Империя после кончины Императрицы
Как известно, Мадам до последнего вздоха не выпускала из рук свое знаменитое завещание. В нем на сорока четырех страницах — причем двадцать семь из них занимали всевозможные приписки и дополнительные пункты — было упомянуто более сотни наследников. Каждому назначена определенная сумма, кому-то — большая, кому-то — скромная. Многие были разочарованы. Сочли, что их обошли. А слуга-филиппинец, верой и правдой служивший Елене многие годы, пришел в ярость, узнав, что хозяйка назначила ему пожизненную ренту: пятьсот долларов в год…

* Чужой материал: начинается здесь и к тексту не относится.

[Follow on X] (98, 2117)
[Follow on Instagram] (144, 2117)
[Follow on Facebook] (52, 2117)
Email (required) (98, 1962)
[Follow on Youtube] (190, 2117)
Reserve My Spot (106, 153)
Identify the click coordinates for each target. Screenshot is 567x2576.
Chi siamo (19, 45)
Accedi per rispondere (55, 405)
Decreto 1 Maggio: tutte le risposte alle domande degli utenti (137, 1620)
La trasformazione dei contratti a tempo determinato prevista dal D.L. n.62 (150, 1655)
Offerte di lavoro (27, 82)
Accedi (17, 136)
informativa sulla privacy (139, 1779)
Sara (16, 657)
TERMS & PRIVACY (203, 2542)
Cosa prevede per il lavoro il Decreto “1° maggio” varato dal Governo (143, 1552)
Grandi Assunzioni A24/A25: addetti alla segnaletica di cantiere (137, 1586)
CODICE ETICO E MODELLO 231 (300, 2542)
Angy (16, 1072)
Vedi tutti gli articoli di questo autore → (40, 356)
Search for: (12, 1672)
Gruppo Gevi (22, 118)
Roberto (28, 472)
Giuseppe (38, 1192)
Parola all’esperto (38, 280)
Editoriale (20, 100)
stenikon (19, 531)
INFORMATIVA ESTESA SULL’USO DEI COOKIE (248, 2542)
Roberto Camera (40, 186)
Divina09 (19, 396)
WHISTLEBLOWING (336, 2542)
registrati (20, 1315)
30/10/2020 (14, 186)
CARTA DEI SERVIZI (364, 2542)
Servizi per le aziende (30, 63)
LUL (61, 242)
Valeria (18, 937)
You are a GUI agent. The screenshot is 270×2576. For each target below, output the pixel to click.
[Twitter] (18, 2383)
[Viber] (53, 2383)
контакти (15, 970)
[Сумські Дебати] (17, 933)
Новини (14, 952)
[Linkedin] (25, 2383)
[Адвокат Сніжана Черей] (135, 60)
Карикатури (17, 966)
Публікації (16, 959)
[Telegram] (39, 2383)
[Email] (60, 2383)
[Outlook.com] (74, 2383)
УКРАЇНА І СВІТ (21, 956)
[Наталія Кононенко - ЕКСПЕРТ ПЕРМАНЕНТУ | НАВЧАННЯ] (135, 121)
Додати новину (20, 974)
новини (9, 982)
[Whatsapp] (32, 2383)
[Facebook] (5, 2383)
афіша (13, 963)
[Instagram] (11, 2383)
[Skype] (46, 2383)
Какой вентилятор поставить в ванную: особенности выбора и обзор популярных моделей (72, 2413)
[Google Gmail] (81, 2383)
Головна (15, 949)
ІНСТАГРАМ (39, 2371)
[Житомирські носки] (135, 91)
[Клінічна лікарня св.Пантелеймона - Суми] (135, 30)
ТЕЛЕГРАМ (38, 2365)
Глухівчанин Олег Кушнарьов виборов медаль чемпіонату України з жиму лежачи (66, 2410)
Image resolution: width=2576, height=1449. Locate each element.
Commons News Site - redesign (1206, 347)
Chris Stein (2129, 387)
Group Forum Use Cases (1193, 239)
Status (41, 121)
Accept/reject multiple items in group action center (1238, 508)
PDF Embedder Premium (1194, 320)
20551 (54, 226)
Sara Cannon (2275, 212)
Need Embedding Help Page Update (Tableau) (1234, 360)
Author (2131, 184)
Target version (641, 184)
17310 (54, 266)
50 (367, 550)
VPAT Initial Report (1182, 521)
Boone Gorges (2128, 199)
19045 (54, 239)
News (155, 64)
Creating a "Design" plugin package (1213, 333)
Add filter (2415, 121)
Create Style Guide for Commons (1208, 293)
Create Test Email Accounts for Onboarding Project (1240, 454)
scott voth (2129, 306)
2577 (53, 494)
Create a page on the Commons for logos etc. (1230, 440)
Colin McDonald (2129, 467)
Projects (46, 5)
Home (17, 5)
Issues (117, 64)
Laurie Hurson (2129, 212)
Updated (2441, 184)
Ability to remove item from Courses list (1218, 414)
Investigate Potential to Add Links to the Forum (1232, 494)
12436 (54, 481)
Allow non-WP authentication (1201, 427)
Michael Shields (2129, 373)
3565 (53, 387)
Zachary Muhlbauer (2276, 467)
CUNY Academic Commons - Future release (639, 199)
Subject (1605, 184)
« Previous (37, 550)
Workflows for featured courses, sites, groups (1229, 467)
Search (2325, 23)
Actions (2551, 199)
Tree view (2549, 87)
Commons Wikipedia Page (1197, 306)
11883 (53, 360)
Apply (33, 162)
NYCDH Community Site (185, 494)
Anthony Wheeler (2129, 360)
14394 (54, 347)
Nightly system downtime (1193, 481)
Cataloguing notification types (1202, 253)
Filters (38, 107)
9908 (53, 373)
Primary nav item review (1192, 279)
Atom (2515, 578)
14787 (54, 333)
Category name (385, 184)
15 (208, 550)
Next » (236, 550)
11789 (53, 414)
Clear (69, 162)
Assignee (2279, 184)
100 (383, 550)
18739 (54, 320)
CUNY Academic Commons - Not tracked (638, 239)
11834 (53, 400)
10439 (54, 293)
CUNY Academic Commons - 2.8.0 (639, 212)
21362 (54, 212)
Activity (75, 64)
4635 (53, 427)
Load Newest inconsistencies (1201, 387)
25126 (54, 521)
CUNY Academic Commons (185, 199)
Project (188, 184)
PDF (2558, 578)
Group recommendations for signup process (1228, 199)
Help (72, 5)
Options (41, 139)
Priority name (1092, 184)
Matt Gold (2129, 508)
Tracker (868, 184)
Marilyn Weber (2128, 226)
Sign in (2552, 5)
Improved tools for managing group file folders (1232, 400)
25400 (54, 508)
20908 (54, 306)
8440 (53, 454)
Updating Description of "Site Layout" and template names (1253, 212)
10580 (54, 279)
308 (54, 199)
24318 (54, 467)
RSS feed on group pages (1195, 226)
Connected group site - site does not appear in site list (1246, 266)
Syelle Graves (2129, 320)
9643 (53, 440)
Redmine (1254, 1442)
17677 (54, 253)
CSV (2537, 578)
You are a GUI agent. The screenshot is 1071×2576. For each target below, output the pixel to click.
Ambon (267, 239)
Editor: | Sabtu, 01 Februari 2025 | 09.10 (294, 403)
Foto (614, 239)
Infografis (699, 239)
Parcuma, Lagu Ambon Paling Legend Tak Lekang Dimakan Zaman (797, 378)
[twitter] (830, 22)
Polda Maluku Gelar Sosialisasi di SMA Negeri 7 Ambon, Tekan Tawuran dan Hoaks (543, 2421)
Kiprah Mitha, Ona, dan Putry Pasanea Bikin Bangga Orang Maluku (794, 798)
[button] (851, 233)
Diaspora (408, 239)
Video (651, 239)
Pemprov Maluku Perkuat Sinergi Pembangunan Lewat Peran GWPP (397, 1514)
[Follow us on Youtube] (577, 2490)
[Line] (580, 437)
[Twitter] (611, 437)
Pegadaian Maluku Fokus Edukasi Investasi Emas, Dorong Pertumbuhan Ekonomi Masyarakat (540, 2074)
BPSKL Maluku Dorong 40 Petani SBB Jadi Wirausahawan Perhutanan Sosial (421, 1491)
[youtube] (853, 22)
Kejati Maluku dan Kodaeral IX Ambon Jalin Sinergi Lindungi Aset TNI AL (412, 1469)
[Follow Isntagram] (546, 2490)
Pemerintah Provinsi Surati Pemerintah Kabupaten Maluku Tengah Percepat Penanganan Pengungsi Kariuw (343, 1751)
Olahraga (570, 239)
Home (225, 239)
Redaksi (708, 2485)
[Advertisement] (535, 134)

Мале достались ожерелья из белого и черного жемчуга, картина Дерена, скульптура Надельмана, полотно Кандинского и рента — пять тысяч долларов ежегодно. Она по-прежнему входила в совет директоров. И Патрик глубокомысленно замечал: «Как знать? Может быть, тетка мечтала, чтобы племянница продолжила ее дело. Оставь она ей более солидную сумму, Мала наверняка отошла бы от дел». Он, безусловно, несправедлив. После смерти Елены установился несокрушимый «союз трех»: во главе предприятия встал Рой, вице-президентом назначили Оскара, а Малу, отвечавшую за внедрение новой продукции и ее распространение, — его заместительницей.
Патрика и самого не слишком щедро вознаградили за преданность. Он получил пять тысяч долларов единовременно, и еще Мадам назначила ему пожизненную ренту — две тысячи долларов в год. (Патрик О’Хиггинс умер в июне 1980 года в возрасте пятидесяти восьми лет.) Если верить адвокату Елены, она внесла этот пункт в завещание, заметив довольно грубо:
— Добавим, иначе он сдохнет с голоду!
Как ни странно, Патрик ничуть на нее не обиделся и даже нашел, что сказать ей в оправдание.
Он рассуждал примерно так: «Во-первых, я ей не родственник. Во-вторых, я служил ее богатейшему величеству всего-то четырнадцать лет. Предположим, я проживу еще лет двадцать (в действительности ему предстояло прожить восемнадцать лет, но он, само собой, не знал об этом). Выходит, Мадам оставила мне вполне приличную сумму: сорок пять тысяч долларов. И хорошо, что я получу их в рассрочку. Мадам отлично знала, как я расточителен, и всегда оберегала меня от моих пороков».
Через несколько месяцев после смерти Мадам ее душеприказчики уполномочили нью-йоркскую галерею «Parke-Bernet» распродать с аукциона ее украшения. Шума было много, мероприятие широко освещали по телевидению и в прессе, однако результат разочаровал многих. Драгоценности раскупили за три часа, но все ее «роскошные» жемчуга, купленные в Ницце в то время, когда они с Эдвардом Титусом впервые поссорились, массивные кольца, золотые серьги с грушевидными бриллиантами, сапфиры, топазы, рубины и изумруды размером с голубиное яйцо принесли устроителям лишь полмиллиона долларов, то есть треть той суммы, на которую они рассчитывали, выставив на торги сокровища Елены.